▶ [Exercise details] Reproduce the lines below starting at the line containing "You are a computer-use agent. The" and ending at the line containing "Action: tap(1044, 224)", with both of those lines included.

(Part of a data file)
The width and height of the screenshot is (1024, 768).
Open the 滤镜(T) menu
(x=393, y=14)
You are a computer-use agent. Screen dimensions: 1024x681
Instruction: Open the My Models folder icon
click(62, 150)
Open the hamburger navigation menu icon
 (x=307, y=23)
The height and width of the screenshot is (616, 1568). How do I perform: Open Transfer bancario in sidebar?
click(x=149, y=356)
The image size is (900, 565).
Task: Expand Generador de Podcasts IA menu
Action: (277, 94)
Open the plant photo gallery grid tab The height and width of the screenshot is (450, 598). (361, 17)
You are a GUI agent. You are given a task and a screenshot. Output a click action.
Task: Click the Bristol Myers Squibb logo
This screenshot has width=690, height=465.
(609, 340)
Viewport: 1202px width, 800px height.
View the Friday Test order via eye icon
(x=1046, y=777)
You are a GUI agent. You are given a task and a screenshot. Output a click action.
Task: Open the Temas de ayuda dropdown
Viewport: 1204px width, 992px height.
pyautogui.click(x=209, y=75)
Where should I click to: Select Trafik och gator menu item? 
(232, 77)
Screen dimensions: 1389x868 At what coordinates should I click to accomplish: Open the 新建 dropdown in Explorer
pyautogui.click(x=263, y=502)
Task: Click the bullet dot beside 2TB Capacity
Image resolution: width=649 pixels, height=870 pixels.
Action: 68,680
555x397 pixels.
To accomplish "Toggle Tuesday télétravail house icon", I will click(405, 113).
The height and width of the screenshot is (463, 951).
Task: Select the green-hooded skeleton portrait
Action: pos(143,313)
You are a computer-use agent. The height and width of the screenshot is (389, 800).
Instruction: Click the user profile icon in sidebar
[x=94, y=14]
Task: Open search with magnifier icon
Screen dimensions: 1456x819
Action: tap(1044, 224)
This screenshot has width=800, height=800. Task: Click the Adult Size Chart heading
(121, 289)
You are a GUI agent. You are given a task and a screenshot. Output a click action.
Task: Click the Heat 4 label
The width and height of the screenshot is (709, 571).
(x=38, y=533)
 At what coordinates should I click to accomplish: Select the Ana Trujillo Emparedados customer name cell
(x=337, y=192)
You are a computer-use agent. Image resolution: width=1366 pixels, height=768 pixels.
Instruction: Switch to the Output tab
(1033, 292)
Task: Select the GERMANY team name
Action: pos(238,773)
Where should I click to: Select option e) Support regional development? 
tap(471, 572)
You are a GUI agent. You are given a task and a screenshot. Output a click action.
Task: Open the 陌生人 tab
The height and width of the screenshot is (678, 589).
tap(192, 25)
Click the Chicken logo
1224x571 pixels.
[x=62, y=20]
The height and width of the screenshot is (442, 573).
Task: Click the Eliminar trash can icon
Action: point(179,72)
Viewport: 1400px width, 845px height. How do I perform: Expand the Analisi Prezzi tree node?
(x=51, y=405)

▶ [Task solution]
You are a computer-use agent. The height and width of the screenshot is (389, 800).
Instruction: Click the user profile icon in sidebar
[x=94, y=14]
Task: Open search with magnifier icon
Screen dimensions: 1456x819
Action: tap(1044, 224)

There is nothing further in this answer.